Elle avait 29 ans et elle travaillait pour la télévision WDR quand elle a rencontré Pasolini en 1969. Il l'a invitée à rester sur le plateau et elle est restée parce qu'elle s'est aperçu qu'elle était tombée amoureuse du cinéma. Dix ans après, elle a présenté le film qui l'a rendue célèbre, Germany, Pale Mother, oeuvre inspirée de sa propre histoire et de celle de sa mère dans l'Allemagne d'après-guerre des années 1950 et 1960. Le film a été violemment critiqué en Allemagne. Troublée, la réalisatrice est allée en France, où son film a été projeté à un festival de cinéma féminin dans une grande salle de 1500 places et a obtenu un franc succès.
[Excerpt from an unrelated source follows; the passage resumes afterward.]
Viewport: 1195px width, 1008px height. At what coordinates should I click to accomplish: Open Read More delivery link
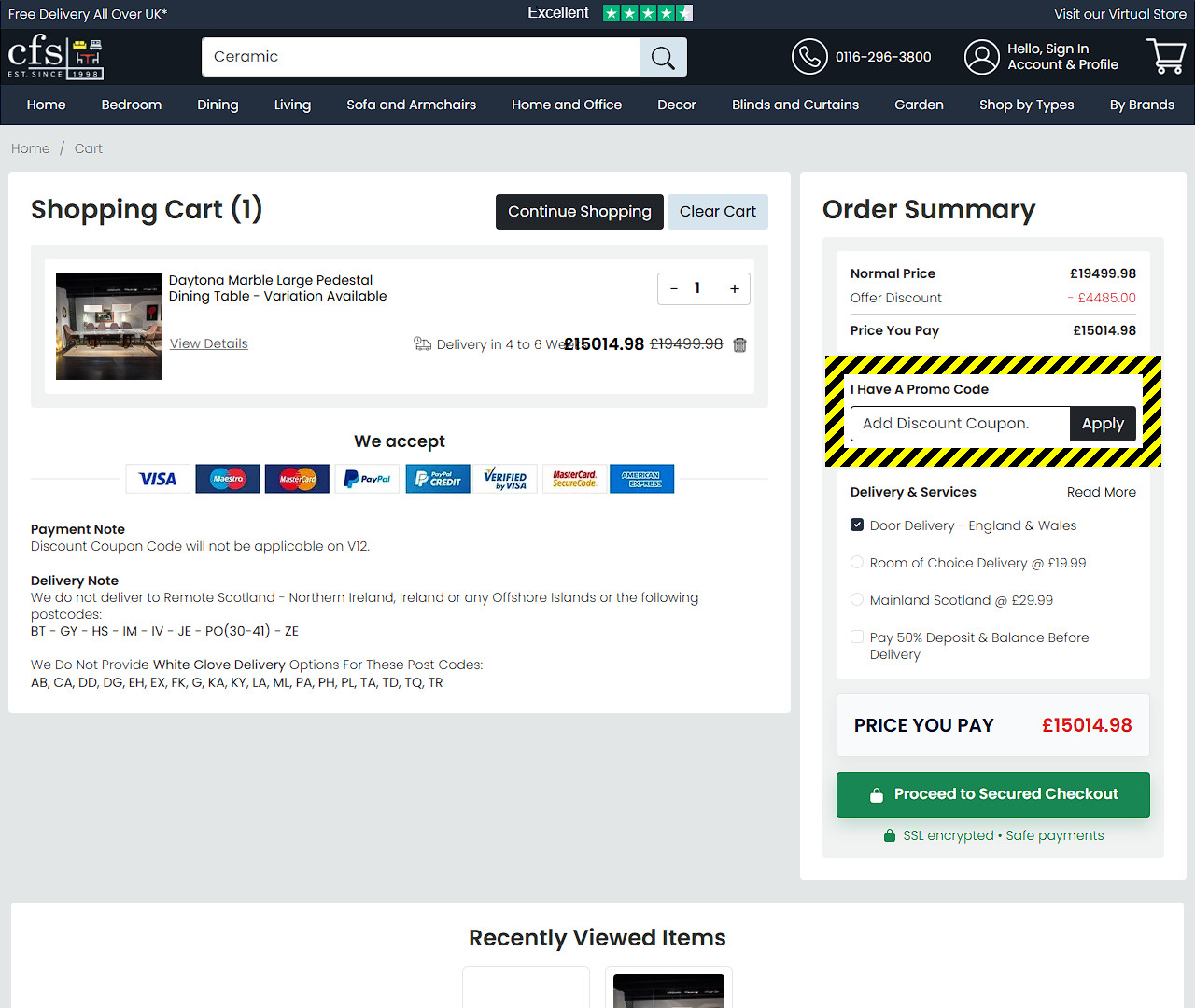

Il a joué un an et demi en France et plusieurs mois au Japon. Bientôt, les distributeurs allemands se sont rendu compte que c'était une erreur de retirer le film de leur programmation.
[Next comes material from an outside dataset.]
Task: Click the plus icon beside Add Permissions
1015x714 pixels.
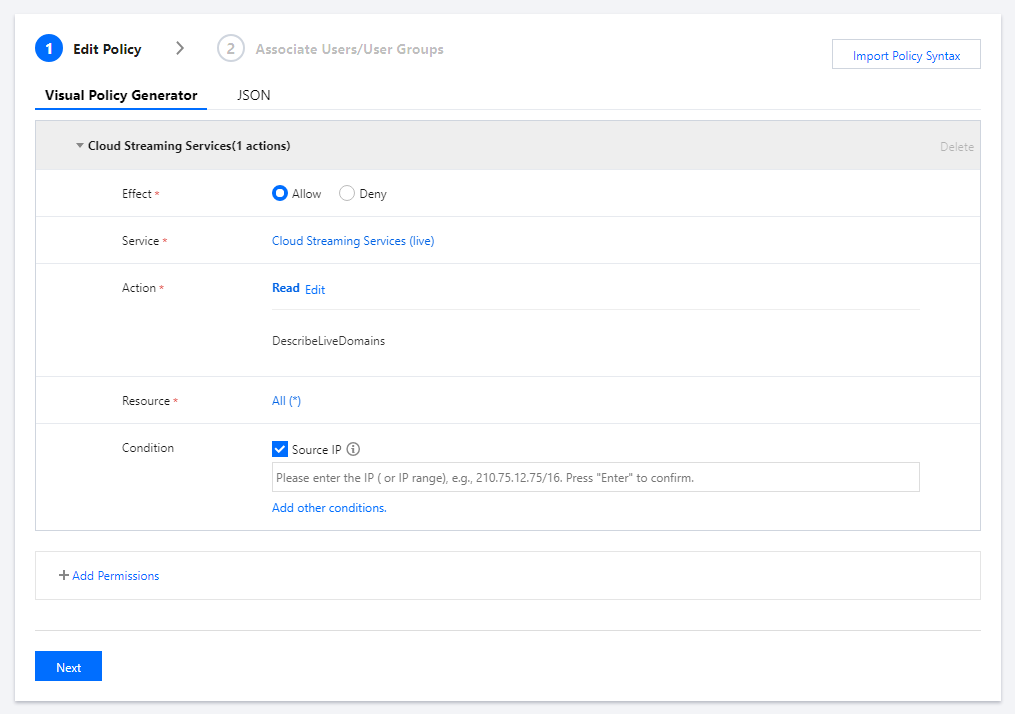Action: click(x=64, y=576)
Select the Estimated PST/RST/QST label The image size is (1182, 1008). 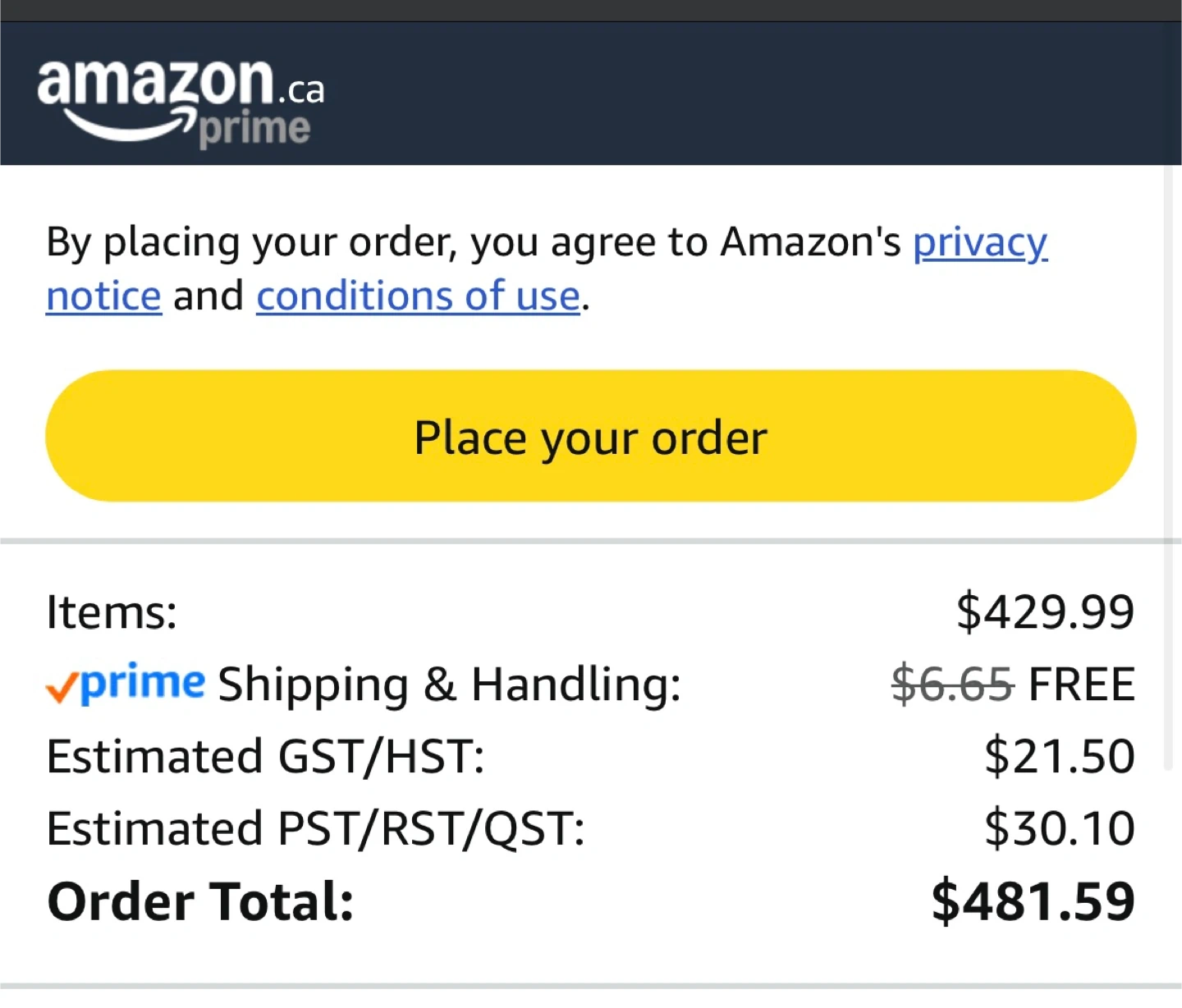(315, 828)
Au milieu des années 1980, les choses se sont calmées autour de Helma Sanders-Brahms. Comme beaucoup d'auteurs de sa génération, elle a été occultée par des producteurs jeunes et ambitieux qui rejetaient le cinéma d'auteur des années 1970 comme démodé et obsolète et pensaient que le cinéma allemand devait être réinventé. Depuis lors, Sanders-Brahms a noté que le vent tournait et que "l'imagination était de nouveau en train de recouvrer sa liberté", mais elle a tout de même dû se battre pendant 11 ans pour que son nouveau projet, Clara, puisse être mené à bien en tant que coproduction germano-franco-hongroise.

Ce film raconte l'histoire de la virtuose du piano Clara Schumann (Martina Gedeck), qui se retrouve dans un triangle amoureux avec Robert Schumann (Pascal Greggory) et le jeune compositeur Johannes Brahms (Malik Sidi). À la mort de son mari Robert, elle voudrait être libre de vivre avec Johannes, qui l'aime autant qu'elle l'aime, mais décide de rester seule. Elle se dit qu'elle ne peut être artiste que si elle reste indépendante. Le projet a été tourné en Hongrie et en Rhénanie du Nord-Westphalie. Le premier montage est déjà prêt ; Clara devrait arriver dans les salles au début de l'année prochaine.

Cette oeuvre est aussi un projet autobiographique, non seulement parce que la réalisatrice elle-même est de la famille lointaine de Johannes Brahms et son caméraman de Clara Schumann, mais parce qu'elle décrit une femme tombée amoureuse de la musique comme Helma Sanders-Brahms du cinéma.

"Le cinéma, dit-elle, est la chose la plus belle que l'humanité ait conçue, la plus complexe, la meilleure. Quand un film est vraiment magnifique, tout y est. Tous les arts que l'Homme a développés dans l'Histoire de la Culture s'y retrouvent et c'est ce que je voudrais accomplir. C'est un don ; on l'a ou pas. Il y a beaucoup de choses normales que je ne suis pas capable de faire, mais quand je suis sur un tournage, je me sens tout-à-fait en sécurité et je le sais : je peux le faire. Et j'ai déjà eu ce sentiment quand Pasolini a dit 'Vous, vous allez faire des films'. Après cela, je suis retournée à Cologne en voiture, j'ai rendu sa bague à mon fiancé et je lui ai dit : 'Je vais faire de films'". À l'époque, elle soupçonnait déjà ce qui est aujourd'hui une certitude (et ce qui devient tristement clair à Clara dans le film) : "L'art est très possessif ; quand on se mêle d'art, il vous absorbe. Il faut lui donner tout, tout".